2.4. CCK-8 and EdU Proliferation Assay

Cell viability was estimated using the CCK-8 kit (Dojindo, Kumamoto, Japan). MM cells were seeded in 100 μl of medium in 96-well plates at a density of cells per well, and 10 μl of CCK-8 solution was added after 6, 12, 24, and 48 h of incubation. The absorbance at 450 nm was measured 4 h later. Each experiment was performed independently in triplicate. Cell proliferation was detected using the Click-iT™ EdU-555 kit (Life Technologies, Grand Island, NY, USA) according to the manufacturer’s instructions. After staining, fluorescence images were obtained using a fluorescence microscope (Olympus, Japan).

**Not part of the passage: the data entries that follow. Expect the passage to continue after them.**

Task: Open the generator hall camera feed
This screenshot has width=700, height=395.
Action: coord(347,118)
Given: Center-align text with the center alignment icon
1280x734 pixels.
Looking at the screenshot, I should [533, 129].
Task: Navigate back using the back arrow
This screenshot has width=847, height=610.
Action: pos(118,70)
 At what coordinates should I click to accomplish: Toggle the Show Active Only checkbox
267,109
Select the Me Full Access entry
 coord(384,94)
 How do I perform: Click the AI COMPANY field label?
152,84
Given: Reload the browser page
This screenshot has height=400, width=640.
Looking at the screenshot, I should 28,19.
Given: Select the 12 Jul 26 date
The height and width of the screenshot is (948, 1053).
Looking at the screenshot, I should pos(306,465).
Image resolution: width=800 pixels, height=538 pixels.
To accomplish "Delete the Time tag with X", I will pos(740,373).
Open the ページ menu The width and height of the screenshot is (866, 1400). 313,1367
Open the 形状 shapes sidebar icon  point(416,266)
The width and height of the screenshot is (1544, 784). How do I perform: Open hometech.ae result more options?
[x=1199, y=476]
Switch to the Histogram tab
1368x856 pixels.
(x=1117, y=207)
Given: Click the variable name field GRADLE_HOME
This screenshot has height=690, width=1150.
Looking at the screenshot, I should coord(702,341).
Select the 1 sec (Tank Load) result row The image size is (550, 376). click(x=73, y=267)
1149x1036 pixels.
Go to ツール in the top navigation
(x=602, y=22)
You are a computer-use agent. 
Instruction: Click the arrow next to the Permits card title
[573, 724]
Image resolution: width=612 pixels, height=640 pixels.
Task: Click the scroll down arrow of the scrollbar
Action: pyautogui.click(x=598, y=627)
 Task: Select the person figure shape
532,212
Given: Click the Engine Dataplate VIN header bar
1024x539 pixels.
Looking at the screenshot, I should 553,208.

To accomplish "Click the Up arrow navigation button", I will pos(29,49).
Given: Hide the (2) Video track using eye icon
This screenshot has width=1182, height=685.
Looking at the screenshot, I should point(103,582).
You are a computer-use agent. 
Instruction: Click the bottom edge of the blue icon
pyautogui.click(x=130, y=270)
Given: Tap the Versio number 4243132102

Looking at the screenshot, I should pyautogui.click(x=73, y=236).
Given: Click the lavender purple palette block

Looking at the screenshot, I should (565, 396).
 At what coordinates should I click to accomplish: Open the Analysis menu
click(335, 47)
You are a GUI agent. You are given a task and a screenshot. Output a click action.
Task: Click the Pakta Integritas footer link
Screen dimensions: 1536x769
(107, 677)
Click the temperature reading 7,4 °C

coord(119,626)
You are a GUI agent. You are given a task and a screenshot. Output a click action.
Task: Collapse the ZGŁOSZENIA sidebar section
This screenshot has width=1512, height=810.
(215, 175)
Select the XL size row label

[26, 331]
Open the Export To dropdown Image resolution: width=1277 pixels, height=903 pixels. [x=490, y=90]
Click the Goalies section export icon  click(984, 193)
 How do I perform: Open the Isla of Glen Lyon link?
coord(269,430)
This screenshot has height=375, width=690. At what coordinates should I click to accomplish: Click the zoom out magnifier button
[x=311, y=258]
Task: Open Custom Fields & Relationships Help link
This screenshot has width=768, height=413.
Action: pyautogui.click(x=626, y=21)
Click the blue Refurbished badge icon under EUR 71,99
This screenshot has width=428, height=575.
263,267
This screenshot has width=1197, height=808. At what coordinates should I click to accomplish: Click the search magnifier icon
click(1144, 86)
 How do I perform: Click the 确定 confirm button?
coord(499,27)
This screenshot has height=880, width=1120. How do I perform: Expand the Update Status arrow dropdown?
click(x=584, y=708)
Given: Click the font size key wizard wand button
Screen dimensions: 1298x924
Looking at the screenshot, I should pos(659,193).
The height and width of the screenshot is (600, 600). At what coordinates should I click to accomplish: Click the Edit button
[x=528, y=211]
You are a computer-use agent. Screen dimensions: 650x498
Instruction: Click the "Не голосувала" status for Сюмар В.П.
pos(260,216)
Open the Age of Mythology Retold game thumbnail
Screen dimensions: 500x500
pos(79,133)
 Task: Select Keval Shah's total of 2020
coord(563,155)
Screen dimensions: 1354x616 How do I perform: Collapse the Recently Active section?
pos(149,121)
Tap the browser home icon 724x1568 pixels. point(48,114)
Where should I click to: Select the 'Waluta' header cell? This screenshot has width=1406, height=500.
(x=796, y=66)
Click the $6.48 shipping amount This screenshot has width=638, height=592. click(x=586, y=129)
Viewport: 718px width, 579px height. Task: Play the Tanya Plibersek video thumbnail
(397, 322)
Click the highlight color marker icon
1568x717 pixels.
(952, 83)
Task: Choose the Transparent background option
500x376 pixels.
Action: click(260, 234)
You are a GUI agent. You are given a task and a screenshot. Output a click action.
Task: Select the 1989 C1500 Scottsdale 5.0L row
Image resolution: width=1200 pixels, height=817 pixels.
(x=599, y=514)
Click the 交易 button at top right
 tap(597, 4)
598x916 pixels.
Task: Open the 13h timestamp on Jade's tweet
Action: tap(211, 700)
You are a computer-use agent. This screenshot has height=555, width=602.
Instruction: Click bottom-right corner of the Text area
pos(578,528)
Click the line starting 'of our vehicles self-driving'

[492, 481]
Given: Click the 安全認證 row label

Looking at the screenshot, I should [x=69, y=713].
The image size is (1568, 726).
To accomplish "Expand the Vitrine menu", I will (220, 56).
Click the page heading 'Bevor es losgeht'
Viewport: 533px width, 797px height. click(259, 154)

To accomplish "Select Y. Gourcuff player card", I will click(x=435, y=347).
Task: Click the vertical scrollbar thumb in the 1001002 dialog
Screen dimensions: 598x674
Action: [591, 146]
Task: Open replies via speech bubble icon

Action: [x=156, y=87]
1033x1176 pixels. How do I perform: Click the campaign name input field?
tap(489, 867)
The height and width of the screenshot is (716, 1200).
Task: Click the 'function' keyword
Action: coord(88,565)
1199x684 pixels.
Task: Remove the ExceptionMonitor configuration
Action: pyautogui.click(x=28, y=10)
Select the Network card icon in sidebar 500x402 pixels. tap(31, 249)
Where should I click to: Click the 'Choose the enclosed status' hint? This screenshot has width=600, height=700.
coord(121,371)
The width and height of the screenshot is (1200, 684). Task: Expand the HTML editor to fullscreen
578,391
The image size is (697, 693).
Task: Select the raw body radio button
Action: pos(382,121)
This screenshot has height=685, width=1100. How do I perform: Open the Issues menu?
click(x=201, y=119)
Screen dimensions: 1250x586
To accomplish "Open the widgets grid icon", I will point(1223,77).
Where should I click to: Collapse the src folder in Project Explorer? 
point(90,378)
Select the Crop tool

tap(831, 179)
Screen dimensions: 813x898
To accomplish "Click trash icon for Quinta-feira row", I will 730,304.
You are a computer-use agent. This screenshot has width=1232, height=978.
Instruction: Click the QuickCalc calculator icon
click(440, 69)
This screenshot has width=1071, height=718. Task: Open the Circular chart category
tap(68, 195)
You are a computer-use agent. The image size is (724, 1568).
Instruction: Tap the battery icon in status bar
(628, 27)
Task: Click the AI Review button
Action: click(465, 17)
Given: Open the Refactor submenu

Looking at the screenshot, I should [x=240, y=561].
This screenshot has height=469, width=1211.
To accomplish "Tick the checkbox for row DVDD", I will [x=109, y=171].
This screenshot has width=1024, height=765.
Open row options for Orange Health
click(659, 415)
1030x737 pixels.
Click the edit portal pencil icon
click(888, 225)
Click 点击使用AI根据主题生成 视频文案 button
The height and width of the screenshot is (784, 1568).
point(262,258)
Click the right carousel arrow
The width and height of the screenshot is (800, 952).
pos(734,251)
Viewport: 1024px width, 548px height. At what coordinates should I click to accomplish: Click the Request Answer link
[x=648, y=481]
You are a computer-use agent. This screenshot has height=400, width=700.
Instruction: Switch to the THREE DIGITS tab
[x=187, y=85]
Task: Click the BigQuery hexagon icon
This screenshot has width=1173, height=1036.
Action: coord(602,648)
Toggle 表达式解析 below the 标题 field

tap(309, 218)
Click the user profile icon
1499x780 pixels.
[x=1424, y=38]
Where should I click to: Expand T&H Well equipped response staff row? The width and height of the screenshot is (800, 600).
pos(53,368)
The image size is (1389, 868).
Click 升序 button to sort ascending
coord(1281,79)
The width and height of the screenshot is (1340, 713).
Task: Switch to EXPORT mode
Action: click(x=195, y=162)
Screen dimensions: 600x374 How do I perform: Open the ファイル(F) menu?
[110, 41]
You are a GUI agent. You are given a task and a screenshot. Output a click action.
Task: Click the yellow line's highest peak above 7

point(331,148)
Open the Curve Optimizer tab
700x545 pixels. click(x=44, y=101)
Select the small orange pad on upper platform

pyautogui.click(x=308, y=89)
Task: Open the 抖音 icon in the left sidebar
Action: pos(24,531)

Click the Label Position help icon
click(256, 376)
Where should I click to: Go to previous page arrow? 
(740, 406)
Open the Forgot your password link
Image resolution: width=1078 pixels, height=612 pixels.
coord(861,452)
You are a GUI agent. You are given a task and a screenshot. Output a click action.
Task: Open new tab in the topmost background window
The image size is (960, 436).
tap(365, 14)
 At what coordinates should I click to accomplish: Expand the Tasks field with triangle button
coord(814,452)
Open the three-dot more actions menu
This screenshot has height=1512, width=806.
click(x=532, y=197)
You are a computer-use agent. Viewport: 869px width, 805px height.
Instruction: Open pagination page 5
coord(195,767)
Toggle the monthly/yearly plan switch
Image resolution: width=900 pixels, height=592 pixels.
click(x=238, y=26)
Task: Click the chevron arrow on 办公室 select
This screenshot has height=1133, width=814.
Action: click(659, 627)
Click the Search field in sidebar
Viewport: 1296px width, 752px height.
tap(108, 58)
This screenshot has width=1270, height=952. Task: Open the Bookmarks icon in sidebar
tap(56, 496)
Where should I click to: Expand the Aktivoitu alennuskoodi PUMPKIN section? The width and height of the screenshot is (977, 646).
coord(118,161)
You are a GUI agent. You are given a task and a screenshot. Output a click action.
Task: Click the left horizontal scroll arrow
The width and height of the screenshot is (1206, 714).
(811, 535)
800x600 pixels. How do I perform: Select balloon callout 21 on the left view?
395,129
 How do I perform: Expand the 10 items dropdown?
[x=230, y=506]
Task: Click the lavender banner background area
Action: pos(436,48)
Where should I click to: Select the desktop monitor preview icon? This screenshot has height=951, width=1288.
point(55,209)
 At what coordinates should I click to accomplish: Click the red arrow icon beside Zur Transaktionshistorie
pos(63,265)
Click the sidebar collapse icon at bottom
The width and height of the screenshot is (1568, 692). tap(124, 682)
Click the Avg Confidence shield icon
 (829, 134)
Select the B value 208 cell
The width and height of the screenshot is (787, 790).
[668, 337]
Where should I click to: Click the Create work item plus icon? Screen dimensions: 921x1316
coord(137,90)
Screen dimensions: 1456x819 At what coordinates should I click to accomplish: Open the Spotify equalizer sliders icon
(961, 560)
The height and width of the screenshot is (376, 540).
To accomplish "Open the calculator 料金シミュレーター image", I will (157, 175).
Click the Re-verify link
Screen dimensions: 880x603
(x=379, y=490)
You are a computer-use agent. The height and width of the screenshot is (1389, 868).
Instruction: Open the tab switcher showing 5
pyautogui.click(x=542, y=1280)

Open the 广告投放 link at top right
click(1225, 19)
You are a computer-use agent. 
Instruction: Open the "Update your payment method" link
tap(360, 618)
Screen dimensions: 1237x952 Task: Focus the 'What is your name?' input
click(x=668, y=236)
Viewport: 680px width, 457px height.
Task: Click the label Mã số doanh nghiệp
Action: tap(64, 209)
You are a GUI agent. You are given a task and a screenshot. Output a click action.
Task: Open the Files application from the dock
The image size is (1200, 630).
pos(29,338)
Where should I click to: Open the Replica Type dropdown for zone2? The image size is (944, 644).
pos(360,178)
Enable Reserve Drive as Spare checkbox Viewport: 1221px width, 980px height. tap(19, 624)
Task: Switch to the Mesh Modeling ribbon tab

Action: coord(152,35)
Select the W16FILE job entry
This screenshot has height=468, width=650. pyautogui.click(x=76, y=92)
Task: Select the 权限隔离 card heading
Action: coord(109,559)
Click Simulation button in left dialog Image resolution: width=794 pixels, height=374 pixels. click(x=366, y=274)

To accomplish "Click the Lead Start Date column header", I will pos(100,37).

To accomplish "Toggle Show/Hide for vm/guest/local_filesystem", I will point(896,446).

2.5. Annexin V/Propidium Iodide (PI) Double Staining

Apoptosis was detected by annexin V/PI (BD Biosciences, San Jose, CA, USA) double staining. The cells were harvested and washed twice with PBS at 4°C, resuspended in 200 μl of binding buffer, and labeled with 5 μl of annexin V and 5 μl of PI in the dark for 15 min. The total apoptosis ratio was calculated as the sum of early and late apoptosis, as detected by flow cytometry (BD LSR II, USA).

2.6. Cell Cycle Analysis

The cell cycle was analyzed using a cell cycle kit (BD Biosciences) according to the manufacturer’s protocol. Briefly, the cells were collected and fixed overnight in 70% ethanol at −20°C. After centrifugation at 600 ×g for 5 min, the cells were rehydrated in 3 ml of PBS for 15 min and then resuspended and incubated in 1 ml of DNA staining solution at 37°C for 30 min in the dark. The cell cycle distribution was detected by flow cytometry.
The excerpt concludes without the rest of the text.